-------- Raw data --------

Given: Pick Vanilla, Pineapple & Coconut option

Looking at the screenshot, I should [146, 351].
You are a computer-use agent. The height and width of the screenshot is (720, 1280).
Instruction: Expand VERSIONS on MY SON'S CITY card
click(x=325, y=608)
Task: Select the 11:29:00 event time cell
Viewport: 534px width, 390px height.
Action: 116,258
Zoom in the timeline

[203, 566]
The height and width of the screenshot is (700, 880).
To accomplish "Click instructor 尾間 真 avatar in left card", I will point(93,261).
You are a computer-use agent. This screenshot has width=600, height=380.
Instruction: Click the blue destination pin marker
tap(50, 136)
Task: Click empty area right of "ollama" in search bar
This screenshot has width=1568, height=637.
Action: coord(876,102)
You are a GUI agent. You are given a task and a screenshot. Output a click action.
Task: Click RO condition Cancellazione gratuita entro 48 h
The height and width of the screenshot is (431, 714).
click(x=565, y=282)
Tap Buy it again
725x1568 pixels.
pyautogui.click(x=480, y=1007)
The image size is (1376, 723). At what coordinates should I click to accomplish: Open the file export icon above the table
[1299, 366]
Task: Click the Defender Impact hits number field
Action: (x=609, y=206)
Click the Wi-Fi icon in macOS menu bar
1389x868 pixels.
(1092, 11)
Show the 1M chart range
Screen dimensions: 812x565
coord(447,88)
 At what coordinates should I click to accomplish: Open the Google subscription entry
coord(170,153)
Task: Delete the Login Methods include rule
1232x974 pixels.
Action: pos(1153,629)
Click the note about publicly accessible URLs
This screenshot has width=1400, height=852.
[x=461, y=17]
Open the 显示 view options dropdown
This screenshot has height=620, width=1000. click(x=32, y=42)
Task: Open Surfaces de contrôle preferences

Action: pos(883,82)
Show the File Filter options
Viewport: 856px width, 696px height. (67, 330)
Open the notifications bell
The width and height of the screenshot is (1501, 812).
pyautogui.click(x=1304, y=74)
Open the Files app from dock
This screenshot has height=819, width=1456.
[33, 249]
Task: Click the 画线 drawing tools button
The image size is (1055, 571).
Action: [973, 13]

--------

What to produce = All entries above should be duplicated exactly, none omitted.

Final answer =
Given: Pick Vanilla, Pineapple & Coconut option

Looking at the screenshot, I should [146, 351].
You are a computer-use agent. The height and width of the screenshot is (720, 1280).
Instruction: Expand VERSIONS on MY SON'S CITY card
click(x=325, y=608)
Task: Select the 11:29:00 event time cell
Viewport: 534px width, 390px height.
Action: 116,258
Zoom in the timeline

[203, 566]
The height and width of the screenshot is (700, 880).
To accomplish "Click instructor 尾間 真 avatar in left card", I will point(93,261).
You are a computer-use agent. This screenshot has width=600, height=380.
Instruction: Click the blue destination pin marker
tap(50, 136)
Task: Click empty area right of "ollama" in search bar
This screenshot has width=1568, height=637.
Action: coord(876,102)
You are a GUI agent. You are given a task and a screenshot. Output a click action.
Task: Click RO condition Cancellazione gratuita entro 48 h
The height and width of the screenshot is (431, 714).
click(x=565, y=282)
Tap Buy it again
725x1568 pixels.
pyautogui.click(x=480, y=1007)
The image size is (1376, 723). At what coordinates should I click to accomplish: Open the file export icon above the table
[1299, 366]
Task: Click the Defender Impact hits number field
Action: (x=609, y=206)
Click the Wi-Fi icon in macOS menu bar
1389x868 pixels.
(1092, 11)
Show the 1M chart range
Screen dimensions: 812x565
coord(447,88)
 At what coordinates should I click to accomplish: Open the Google subscription entry
coord(170,153)
Task: Delete the Login Methods include rule
1232x974 pixels.
Action: pos(1153,629)
Click the note about publicly accessible URLs
This screenshot has width=1400, height=852.
[x=461, y=17]
Open the 显示 view options dropdown
This screenshot has height=620, width=1000. click(x=32, y=42)
Task: Open Surfaces de contrôle preferences

Action: pos(883,82)
Show the File Filter options
Viewport: 856px width, 696px height. (67, 330)
Open the notifications bell
The width and height of the screenshot is (1501, 812).
pyautogui.click(x=1304, y=74)
Open the Files app from dock
This screenshot has height=819, width=1456.
[33, 249]
Task: Click the 画线 drawing tools button
The image size is (1055, 571).
Action: [973, 13]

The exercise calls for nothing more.